TASK TO COMPLETE:
Please gather each line below that contains the word "adjacent" and copy those lines in full.

BEGIN

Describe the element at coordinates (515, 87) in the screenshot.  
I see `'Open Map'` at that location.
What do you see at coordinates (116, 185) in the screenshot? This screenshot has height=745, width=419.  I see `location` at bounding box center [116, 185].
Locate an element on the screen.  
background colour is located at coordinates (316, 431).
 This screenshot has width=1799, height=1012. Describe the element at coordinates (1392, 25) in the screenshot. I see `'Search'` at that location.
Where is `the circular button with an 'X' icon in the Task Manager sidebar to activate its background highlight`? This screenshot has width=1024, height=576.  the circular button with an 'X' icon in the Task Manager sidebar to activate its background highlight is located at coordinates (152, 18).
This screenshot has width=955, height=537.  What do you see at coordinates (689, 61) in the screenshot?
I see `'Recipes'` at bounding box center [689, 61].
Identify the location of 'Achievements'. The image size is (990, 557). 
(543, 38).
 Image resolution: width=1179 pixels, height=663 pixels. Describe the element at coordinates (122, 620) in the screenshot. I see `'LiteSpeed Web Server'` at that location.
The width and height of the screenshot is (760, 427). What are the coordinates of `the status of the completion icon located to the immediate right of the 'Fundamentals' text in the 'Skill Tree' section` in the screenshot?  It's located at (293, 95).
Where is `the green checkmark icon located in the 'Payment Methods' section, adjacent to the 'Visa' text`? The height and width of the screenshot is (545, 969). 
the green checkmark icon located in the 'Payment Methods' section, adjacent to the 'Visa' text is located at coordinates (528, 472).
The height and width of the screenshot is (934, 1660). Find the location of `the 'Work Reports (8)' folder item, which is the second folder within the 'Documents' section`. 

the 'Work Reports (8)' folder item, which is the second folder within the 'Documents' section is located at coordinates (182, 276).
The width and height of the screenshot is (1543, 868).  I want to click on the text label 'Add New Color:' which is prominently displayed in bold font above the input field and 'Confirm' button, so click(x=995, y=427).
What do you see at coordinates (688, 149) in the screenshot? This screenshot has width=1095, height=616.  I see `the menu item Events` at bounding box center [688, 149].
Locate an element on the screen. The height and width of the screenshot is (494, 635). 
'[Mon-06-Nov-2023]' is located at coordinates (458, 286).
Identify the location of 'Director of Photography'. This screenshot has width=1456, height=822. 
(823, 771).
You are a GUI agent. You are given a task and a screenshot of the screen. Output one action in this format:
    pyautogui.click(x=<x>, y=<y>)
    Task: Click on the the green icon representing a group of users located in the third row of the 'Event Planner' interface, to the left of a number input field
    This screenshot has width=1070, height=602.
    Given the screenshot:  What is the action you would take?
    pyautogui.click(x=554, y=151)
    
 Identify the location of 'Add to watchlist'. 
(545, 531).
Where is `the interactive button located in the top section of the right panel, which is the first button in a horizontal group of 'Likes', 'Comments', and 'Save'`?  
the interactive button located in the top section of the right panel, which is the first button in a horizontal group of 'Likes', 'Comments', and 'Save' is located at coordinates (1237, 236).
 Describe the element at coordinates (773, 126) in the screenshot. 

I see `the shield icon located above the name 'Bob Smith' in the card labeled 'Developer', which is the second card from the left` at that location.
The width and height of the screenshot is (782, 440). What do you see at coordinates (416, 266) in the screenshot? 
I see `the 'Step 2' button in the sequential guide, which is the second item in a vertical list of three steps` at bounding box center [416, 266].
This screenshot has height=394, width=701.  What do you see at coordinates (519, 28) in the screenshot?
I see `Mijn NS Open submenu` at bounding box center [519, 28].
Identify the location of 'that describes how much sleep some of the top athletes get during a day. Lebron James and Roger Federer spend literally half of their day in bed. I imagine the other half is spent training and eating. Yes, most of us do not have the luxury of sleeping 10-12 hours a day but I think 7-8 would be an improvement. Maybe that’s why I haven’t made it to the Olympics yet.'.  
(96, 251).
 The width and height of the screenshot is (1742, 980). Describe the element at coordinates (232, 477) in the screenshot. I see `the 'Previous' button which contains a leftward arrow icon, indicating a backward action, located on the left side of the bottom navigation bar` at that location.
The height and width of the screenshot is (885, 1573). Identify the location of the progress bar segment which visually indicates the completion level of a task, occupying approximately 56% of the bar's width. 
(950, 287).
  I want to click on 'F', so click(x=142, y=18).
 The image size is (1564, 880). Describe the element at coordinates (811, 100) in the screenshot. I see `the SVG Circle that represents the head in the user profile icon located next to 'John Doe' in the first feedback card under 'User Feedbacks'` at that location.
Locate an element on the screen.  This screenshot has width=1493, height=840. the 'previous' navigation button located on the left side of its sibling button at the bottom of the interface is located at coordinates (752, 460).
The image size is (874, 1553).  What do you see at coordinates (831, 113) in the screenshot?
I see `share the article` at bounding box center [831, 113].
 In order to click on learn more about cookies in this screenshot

END

RESULT OF THIS EXERCISE:
Where is `the green checkmark icon located in the 'Payment Methods' section, adjacent to the 'Visa' text`? The height and width of the screenshot is (545, 969). 
the green checkmark icon located in the 'Payment Methods' section, adjacent to the 'Visa' text is located at coordinates (528, 472).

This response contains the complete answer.